Militär misshandelt 35 Menschen

(Asunción, 24. Juli 2020, el surti).- Ein schwarzweiß-Video ohne Ton. Mitten in der Nacht zerren zwei Soldaten sechs junge Menschen auf die Ladefläche eines Pick-ups ohne Nummernschild, schubsen und schlagen sie. Das Fahrzeug fährt los und verschwindet irgendwo hin. Was klingt wie eine Beschreibung aus einer anderen Zeit, geschah am 17. Juli 2020, um 1:48 morgens in der Grenzstadt Ciudad del Este, Paraguay.

Nach einer Meldung über eine Schießerei zwischen Marinesoldaten und mutmaßlichen Schmuggler*innen, bei denen der Unteroffizier Marcos Agüero ums Leben kam, startete das Militär eine illegale Razzia in den Vierteln San Miguel Remansito und Villa Kuwait. Auf Befehl des Kapitäns Walter Díaz verschleppten die Marinesoldaten 35 Menschen aus ihren Häusern und folterten sie, darunter sechs Jugendliche und drei Transfrauen.

Staatsanwaltschaft und Polizei erfuhren erst acht Stunden später von den Festnahmen. Die Opfer befanden sich zwölf Stunden auf der Marinebasis in Ciudad del Este, ohne Kontakt zur Außenwelt, bis sie mit einem Angehörigen oder einer Anwältin sprechen konnten. Die Festnahmen, die Misshandlungen, die Schmauchspurentests ohne Anwesenheit eines Staatsanwalts – all das war illegal.

Nachts aus dem Haus gezerrt

Auch Hugo Arsenio González wurde aus dem Haus gezerrt. Er sagte aus, die Soldaten hätten heißes Wasser und Alkohol auf seinen Kopf gekippt. Später hätten sie ihn ins Bad gebracht und zu viert geschlagen. „Bei einem Schlag ist meine Vene geplatzt“, erzählte er einem Radiosender. Fast wäre er verblutet. „Im Krankenhaus haben sie mein Leben gerettet“.

Der Jugendliche Fernando sagte aus, dass er auf dem Boden lag, während sie ihm mit Knüppeln auf den Rücken schlugen. Ein anderes Opfer erzählte: „Sie verabreichten uns Kautschuk und schnitten uns die Luft ab. Mir schlugen sie ins Gesicht.“

Cris, Sadis und R., drei Transfrauen, wurden von über einem Dutzend Soldaten verhaftet, die um Mitternacht die Tür eintraten, berichteten sie dem Portal Agencia Presentes. „Sie zerrten uns drei an den Haaren raus. Sie warfen uns wie Müllsäcke auf einen Pick-up und brachten uns zur Marinebasis. Dort begann unser Leidensweg“, so Sadis López. Ihnen seien Masken übergestülpt worden. „Wir konnten kaum atmen. Sie schlugen uns mit Knüppeln und dicken Tauen. Sie sagten, sie würden uns mit Gewalt zu Männern machen“, so Sadis.

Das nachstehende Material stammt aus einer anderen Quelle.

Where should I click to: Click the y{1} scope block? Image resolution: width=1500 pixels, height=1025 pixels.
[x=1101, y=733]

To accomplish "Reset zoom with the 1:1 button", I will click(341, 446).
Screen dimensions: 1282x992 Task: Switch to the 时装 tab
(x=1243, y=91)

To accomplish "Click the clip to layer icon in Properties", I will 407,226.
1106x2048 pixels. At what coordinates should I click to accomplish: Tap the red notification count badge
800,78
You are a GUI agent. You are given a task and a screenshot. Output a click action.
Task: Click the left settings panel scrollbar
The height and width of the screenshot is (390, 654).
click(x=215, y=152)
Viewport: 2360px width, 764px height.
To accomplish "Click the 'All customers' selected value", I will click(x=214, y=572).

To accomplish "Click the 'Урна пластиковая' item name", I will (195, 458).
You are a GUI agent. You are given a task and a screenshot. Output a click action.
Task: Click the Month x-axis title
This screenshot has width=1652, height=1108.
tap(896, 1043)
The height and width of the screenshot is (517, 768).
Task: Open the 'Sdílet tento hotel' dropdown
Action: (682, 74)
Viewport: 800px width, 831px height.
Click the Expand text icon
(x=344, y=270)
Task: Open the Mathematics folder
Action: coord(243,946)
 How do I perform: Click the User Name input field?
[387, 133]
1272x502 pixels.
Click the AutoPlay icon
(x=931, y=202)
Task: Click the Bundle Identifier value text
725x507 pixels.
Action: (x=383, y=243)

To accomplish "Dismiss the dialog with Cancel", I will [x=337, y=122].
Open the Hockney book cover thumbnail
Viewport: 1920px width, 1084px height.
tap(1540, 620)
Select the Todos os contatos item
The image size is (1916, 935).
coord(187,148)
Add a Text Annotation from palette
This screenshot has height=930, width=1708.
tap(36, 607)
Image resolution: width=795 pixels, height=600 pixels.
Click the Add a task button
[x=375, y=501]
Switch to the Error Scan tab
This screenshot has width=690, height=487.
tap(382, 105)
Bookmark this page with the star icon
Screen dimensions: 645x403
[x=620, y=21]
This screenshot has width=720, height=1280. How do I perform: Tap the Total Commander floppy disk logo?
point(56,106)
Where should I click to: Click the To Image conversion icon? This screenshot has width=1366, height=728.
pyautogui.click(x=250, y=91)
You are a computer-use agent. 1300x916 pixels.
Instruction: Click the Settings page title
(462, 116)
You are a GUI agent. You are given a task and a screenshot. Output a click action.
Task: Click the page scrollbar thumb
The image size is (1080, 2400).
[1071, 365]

Alle benutzten dasselbe Wort, um die Geschehnisse zu beschreiben: Folter.

„Ist das der Rechtsstaat?“

Die Soldaten schlugen auch einem zweijährigen Mädchen mit einem Gewehrkolben den Mund blutig, das in den Armen ihres festgenommenen Vaters war. Den 69-jährigen Carlos Antonio López schlugen sie den Gewehrkolben auf den Kopf. Am folgenden Tag zeigten drei Jugendliche ihre violetten Hämatome in die Kamera eines Smartphones. Man hört eine Frau fragen: „Ist das der Rechtsstaat?“

Allein zwischen 2013 und 2016 sind 873 Anzeigen gegen Sicherheitskräfte bei der Staatsanwaltschaft für Menschenrechte eingegangen, die für Fälle staatlichen Verschwindenlassens, Misshandlungen, Folter, Verfolgung und Tötungen zuständig ist. Bei den Zahlen sind die Delikte nicht angegeben, aber in keinem Fall ist ein Urteil ergangen. Straflosigkeit, stellte der UN-Ausschuss gegen Folter bereits 2017 fest.

Kapitän Walter Díaz wurde nach dem Tod des Unteroffiziers Marcos Agüero entlassen. Von den 35 illegal Verhafteten wurden 25 wegen Widerstands und Verstoßes gegen die Quarantäne angezeigt, zwei wegen Mordes.

Bis zum 21. Juli ist noch kein Militärangehöriger wegen der Folterungen angeklagt worden.